What has made it feel so normal for students to wield protest as a kind of performance art, adopting the turned-up-to-11 tone justified in someone protesting police murders but now against someone invited to their campus to talk in an auditorium for 45 minutes and answer some questions?
Surely part of the reason is a desire to make a difference in a time when the issues are usually more abstract than battling legalized sexism and segregation. No protester in Selma or Birmingham took to the streets as a performative gesture, none smiled, and none based their participation on the possibility that anyone was abstractly “fostering” or “implying” anything. Today, one may seek to follow in the footsteps of the elders, and may even feel responsible for reproducing their fury. But reality interferes: The racism a James Baldwin knew was more immediate than the institutional racism, microaggressions, and cultural appropriation most of concern today…
When footage of recent protests is endlessly available in everyone’s pockets, the visceral impact of the reproduction as show can take precedence over the substance of the issues that were involved. The event, in its passion and vibrancy, becomes something you want to imitate, to be part of, to “do,” just as one often identifies with movie and musical performances. Our protesters are, in their way, like teenagers playing air guitar.
At heart, it’s “I want to do that.”
So how best to help them understand the other point of view, to wake them to what’s going on?

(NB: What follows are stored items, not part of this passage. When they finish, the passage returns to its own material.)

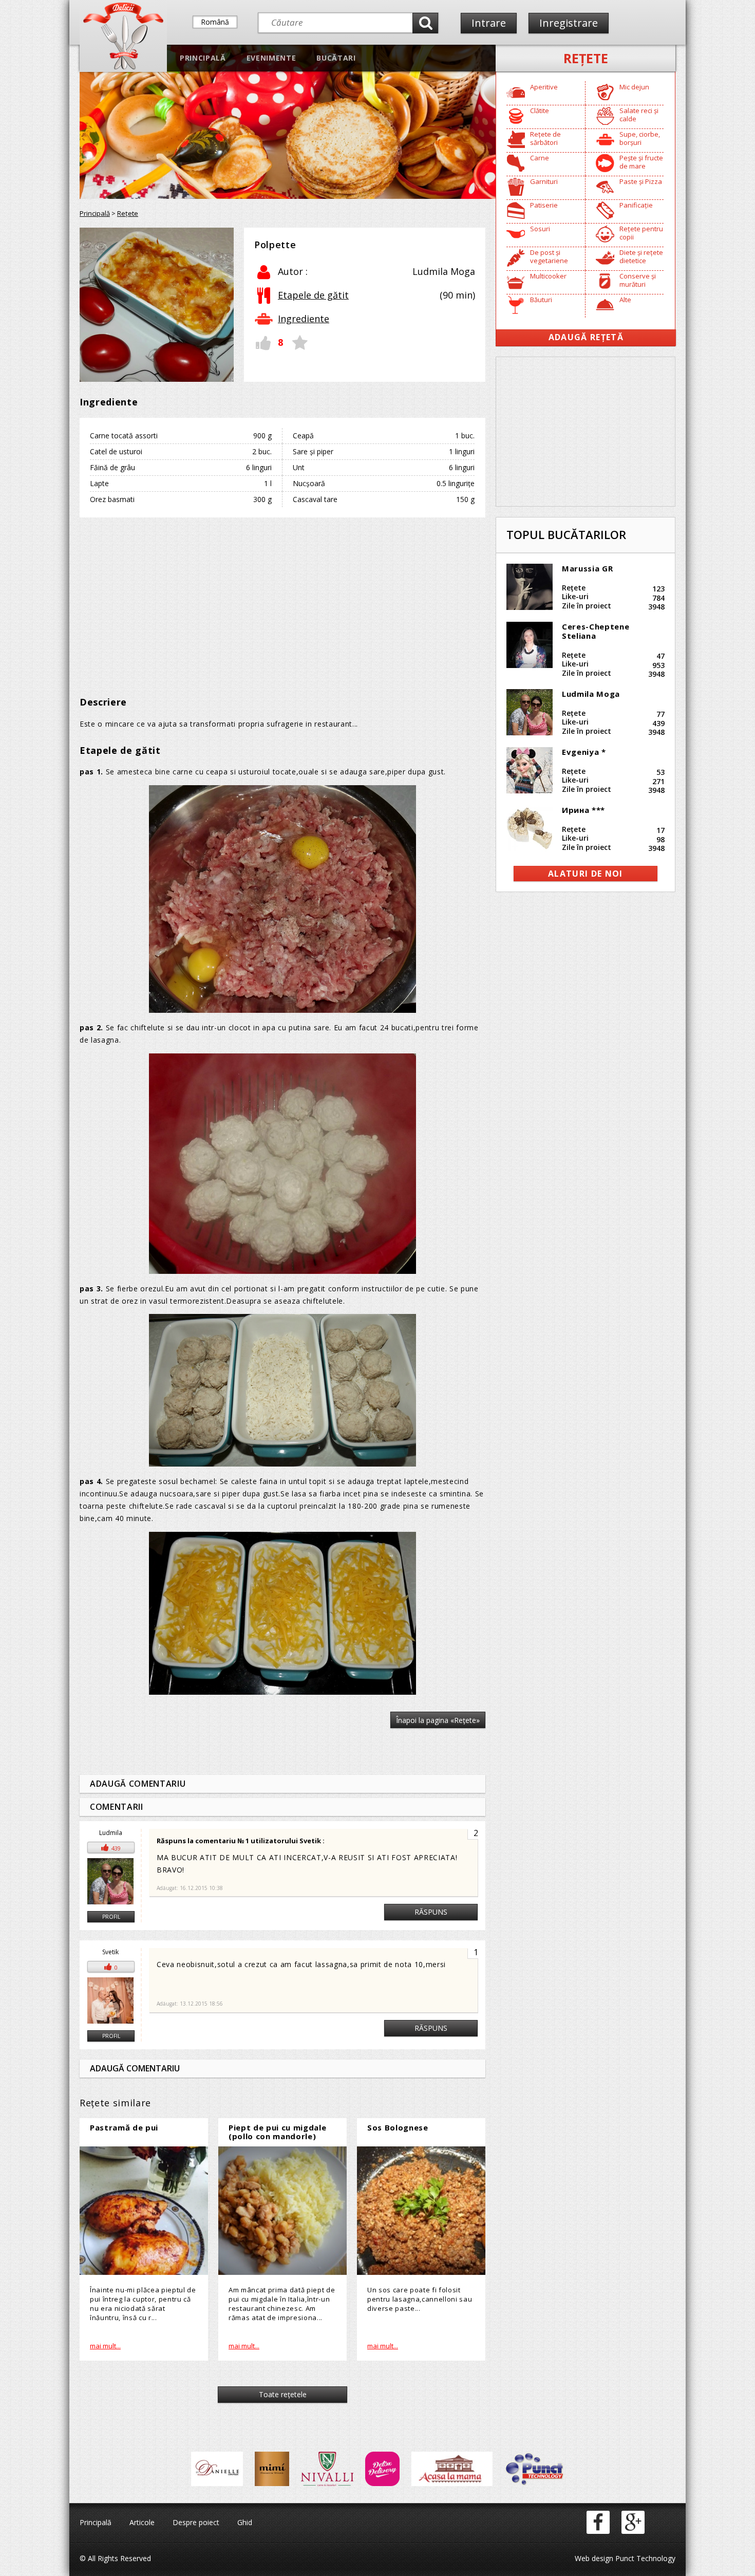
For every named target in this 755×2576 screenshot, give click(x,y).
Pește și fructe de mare (641, 162)
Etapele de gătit (313, 295)
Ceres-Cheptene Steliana (595, 631)
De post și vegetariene (549, 256)
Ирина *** (583, 810)
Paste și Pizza (640, 181)
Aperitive (544, 86)
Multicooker (548, 276)
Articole (142, 2522)
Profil (111, 1916)
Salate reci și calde (638, 114)
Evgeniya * (584, 752)
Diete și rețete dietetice (641, 256)
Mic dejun (634, 86)
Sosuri (540, 228)
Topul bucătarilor (566, 534)
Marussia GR (587, 568)
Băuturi (541, 299)
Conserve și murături (637, 280)
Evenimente (271, 58)
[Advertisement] (282, 600)
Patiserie (544, 205)
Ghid (244, 2522)
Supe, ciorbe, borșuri (639, 138)
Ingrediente (303, 318)
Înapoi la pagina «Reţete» (438, 1720)
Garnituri (544, 181)
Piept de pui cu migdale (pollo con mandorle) (277, 2131)
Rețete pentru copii (641, 233)
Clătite (539, 110)
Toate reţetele (283, 2394)
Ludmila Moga (591, 694)
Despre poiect (196, 2522)
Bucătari (335, 58)
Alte (625, 299)
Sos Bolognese (397, 2127)
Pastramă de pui (124, 2127)
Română (215, 22)
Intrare (488, 23)
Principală (203, 58)
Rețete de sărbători (545, 138)
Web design (594, 2558)
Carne (539, 157)
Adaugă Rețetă (586, 337)
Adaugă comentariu (137, 1783)
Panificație (636, 205)
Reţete (585, 58)
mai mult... (105, 2346)
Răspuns (430, 1912)
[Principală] (123, 67)
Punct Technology (644, 2558)
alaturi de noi (585, 873)
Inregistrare (568, 23)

Because these protests are at heart a kind of acting, sober objections about the nature of free speech and intelligent inquiry argue past the participants. These protesters are quite aware that shutting down the expression of ideas does not eliminate those ideas from society, and if anything, only calls more attention to the speakers in question. All of these protesters are people who would bristle at any charge that they lack strength or self-regard, so fragile as to be constitutionally incapable of hearing dissent from their own beliefs.
Rather, we are watching people who have internalized a sense that to mime white-hot and even violent indignation, against expressions of ideas rather than against actions, demonstrates one’s moral sophistication in modern society. Logical argument will be as powerless against this new practice as it is irrelevant to its motivations.
That is, unless university administrators and professors revise the kind of logical argument they are presenting, and face a responsibility sadly difficult to step up to in our current atmosphere. If we are to allow a reasonable conception of free speech on today’s college campuses, then student protesters of this purging impulse must be told that despite the imperfections of society, their position on right-wing speakers will be neither accommodated nor sanctioned, not only because it threatens free speech and civility, but because it is a histrionic pose based on stark exaggeration.
Short of that—and let’s face it, all indications are that we shall be short of it—it would seem that we are in for a future in which controversial speakers stop even venturing to speak on college campuses, such that collegetown life becomes even more of an echo-chamber than it already was.
What lovely times we live in, in which we not only have a “president” on the right, but also a campus climate in which “progressivism” successfully exterminates the expression of all views rightward of The Nation—as in, most of the spectrum of human opinion.